-- Reading passage --
Tutorials Books Videos Forums

Change the theme! Search!
Rambo ftw!

Customize Theme


Color

Background


Done

Table of Contents

Heap Data Structure

by kirupa   |   filed under Data Structures and Algorithms

If you are anything like me, you probably have a bunch of ideas and too little time to act on them. To help bring some order, we may rely on a tool that is designed to help us prioritize tasks:

There are a billion tools out there for this, and they all do a variation of the following things:

  1. Allow us to catalog all of the items that we want to work
  2. Give us the ability to prioritize things
  3. Provide a way to help us easily see what the highest priority items are
  4. Allow us to add and remove items while maintaining our prioritized order

Building our own tool that does all of this sounds like a fun activity, but we are going to stay focused on the data structures side of the house. There is a very efficient data structure that we can use to represent all of the things we want to do, and that data structure is the heap. We’re going to learn all about it in the following sections.

Onwards!

-- Directions --
According to the heap data structure page, which data structure is very efficient for representing all of the things we want to do? Rely only on the heap data structure page for what follows.

-- Raw data --

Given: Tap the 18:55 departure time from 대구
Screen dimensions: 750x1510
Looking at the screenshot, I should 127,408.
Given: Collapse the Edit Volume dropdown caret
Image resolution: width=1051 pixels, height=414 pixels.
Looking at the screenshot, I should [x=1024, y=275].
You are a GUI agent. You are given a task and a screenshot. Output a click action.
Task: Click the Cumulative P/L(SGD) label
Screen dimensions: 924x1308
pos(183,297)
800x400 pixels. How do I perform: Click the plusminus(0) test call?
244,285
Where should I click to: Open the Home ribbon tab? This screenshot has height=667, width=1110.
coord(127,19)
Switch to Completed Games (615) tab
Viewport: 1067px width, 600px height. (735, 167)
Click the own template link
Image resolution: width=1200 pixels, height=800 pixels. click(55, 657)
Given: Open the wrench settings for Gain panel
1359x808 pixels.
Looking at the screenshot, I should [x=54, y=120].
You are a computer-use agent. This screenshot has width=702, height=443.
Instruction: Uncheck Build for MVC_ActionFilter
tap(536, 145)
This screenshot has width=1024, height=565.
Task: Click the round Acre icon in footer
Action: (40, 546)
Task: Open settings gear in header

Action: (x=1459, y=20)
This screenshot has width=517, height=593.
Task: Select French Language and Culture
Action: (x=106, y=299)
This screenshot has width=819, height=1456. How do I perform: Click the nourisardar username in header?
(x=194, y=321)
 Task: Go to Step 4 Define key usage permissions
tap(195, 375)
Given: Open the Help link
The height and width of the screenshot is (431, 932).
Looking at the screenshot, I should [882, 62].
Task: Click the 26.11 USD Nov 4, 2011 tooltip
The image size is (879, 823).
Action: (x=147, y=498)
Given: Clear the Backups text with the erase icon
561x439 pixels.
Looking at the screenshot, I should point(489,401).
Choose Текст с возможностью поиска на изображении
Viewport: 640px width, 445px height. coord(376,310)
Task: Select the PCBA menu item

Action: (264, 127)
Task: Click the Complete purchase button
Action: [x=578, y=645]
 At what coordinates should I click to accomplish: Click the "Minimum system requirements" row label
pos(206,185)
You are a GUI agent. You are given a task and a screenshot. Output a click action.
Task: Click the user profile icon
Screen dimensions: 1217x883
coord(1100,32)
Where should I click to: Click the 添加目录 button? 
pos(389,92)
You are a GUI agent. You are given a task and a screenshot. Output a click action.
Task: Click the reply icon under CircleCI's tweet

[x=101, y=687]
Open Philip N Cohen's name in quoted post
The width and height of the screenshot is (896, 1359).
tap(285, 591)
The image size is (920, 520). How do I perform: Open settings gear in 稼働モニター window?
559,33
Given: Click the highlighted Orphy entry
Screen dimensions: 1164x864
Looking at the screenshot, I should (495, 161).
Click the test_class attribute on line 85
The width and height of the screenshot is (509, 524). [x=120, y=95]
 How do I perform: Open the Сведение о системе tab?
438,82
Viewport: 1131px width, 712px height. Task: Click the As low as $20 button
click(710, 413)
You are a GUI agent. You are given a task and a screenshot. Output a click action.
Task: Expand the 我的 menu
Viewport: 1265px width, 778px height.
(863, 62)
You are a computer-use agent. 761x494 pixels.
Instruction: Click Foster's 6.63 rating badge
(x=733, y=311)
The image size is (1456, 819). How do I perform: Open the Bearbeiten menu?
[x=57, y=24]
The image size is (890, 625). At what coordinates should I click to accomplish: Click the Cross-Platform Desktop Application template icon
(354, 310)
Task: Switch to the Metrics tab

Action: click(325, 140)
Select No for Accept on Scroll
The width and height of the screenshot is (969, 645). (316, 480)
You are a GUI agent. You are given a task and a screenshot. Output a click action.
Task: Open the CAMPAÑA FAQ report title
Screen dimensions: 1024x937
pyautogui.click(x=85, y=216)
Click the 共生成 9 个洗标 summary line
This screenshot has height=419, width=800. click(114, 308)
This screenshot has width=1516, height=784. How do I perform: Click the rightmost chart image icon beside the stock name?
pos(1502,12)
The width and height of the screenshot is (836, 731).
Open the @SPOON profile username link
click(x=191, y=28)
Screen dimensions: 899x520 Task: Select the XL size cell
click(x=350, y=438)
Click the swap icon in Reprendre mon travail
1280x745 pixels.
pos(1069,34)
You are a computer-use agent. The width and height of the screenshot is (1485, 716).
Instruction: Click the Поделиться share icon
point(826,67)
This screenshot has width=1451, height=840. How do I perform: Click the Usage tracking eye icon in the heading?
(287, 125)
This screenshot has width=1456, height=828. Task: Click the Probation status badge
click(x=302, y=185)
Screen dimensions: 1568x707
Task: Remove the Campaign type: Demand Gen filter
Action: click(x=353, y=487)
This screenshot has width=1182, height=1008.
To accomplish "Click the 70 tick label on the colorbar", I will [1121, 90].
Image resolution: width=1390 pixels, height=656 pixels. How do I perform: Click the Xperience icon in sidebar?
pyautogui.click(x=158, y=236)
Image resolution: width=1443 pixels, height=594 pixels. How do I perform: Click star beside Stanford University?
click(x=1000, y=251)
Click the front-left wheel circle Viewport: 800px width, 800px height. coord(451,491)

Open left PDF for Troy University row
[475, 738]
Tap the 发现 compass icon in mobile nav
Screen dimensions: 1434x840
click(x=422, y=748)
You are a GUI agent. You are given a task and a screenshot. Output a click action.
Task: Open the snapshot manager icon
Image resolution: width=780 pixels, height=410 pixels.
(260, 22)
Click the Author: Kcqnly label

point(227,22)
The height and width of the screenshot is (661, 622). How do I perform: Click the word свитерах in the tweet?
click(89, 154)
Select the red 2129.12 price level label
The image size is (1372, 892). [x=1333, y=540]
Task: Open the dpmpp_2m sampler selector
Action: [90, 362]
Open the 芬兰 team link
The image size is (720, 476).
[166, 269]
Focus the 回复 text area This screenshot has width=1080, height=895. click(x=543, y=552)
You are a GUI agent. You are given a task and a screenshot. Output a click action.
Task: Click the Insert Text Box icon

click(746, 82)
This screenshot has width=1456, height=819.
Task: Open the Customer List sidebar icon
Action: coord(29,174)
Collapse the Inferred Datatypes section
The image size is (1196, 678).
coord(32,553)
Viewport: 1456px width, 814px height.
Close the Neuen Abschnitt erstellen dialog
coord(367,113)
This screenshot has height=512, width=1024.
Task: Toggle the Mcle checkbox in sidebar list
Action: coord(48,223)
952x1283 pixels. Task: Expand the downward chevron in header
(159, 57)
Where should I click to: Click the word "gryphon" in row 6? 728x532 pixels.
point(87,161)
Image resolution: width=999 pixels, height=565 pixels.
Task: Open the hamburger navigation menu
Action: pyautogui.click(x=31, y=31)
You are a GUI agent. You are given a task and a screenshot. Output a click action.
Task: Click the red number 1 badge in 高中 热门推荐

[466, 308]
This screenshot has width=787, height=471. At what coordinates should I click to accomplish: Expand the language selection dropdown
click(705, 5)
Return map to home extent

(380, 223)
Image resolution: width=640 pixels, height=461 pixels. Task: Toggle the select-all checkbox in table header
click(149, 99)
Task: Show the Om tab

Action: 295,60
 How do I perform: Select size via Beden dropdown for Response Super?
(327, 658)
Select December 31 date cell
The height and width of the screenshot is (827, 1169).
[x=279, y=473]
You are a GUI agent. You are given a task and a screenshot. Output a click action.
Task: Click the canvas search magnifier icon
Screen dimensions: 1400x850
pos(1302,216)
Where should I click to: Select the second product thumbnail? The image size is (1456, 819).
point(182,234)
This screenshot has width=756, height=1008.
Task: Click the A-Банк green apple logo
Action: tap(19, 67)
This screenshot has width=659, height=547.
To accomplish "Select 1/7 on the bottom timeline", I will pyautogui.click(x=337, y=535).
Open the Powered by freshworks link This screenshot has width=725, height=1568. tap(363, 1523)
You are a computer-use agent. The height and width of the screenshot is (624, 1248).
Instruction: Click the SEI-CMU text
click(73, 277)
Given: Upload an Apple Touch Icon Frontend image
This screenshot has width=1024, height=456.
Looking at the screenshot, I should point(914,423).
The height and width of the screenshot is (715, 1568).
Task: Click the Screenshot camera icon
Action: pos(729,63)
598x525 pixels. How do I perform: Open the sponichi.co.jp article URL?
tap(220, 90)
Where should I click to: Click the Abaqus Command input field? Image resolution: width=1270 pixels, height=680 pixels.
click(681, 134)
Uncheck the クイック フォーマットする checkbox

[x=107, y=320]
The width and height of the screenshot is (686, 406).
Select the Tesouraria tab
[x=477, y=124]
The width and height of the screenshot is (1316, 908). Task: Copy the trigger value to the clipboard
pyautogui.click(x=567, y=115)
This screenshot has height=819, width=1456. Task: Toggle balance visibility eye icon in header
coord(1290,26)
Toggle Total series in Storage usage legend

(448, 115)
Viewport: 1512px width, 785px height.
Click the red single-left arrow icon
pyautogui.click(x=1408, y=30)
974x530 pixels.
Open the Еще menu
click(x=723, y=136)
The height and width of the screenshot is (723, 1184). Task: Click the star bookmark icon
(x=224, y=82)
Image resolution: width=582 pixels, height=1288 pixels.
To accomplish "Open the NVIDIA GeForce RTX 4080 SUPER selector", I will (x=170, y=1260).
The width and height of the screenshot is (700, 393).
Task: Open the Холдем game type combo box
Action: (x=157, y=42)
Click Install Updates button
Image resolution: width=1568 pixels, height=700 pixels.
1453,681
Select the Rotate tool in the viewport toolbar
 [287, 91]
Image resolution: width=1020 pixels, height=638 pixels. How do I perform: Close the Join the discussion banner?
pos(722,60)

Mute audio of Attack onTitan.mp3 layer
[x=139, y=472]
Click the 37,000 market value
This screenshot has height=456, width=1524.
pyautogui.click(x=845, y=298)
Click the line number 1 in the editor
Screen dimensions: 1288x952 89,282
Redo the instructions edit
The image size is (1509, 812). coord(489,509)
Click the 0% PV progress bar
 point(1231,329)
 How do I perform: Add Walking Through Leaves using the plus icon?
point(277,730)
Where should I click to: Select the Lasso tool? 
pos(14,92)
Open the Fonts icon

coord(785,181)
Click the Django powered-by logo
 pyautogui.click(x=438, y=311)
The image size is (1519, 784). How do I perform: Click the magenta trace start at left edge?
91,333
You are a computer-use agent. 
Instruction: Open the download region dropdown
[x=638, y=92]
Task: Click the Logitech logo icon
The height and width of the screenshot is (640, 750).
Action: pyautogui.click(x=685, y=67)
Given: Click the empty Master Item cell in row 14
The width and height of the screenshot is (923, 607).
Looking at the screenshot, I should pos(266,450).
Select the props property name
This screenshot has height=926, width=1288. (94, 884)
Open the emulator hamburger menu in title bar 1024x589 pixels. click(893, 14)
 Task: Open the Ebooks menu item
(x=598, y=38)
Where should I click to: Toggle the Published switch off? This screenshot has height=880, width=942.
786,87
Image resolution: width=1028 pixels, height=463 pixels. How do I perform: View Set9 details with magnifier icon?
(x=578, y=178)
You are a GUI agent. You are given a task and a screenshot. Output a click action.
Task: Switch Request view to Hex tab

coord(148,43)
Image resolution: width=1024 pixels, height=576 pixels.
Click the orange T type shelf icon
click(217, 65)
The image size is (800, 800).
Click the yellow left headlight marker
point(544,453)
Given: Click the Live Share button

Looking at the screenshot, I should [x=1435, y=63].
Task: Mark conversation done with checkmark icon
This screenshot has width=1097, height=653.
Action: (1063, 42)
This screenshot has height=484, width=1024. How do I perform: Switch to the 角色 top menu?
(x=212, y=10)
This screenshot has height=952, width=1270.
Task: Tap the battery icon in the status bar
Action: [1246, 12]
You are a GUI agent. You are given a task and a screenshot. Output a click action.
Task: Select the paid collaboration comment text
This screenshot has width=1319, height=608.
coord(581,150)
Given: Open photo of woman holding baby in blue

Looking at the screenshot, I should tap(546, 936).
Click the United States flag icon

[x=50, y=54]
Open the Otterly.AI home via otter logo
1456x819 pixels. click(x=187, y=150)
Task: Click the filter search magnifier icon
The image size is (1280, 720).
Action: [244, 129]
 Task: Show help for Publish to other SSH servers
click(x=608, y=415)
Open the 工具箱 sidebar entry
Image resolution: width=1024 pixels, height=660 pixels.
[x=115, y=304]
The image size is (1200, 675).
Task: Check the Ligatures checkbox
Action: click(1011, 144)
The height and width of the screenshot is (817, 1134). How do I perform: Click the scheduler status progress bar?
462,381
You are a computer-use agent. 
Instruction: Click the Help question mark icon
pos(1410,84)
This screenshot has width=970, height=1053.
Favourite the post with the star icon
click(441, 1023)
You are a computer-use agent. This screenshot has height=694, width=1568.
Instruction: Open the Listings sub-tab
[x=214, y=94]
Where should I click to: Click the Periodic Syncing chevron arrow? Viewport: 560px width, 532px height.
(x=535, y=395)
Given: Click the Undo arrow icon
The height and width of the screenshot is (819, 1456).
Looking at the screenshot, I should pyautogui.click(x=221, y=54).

-- Final result --
The heap.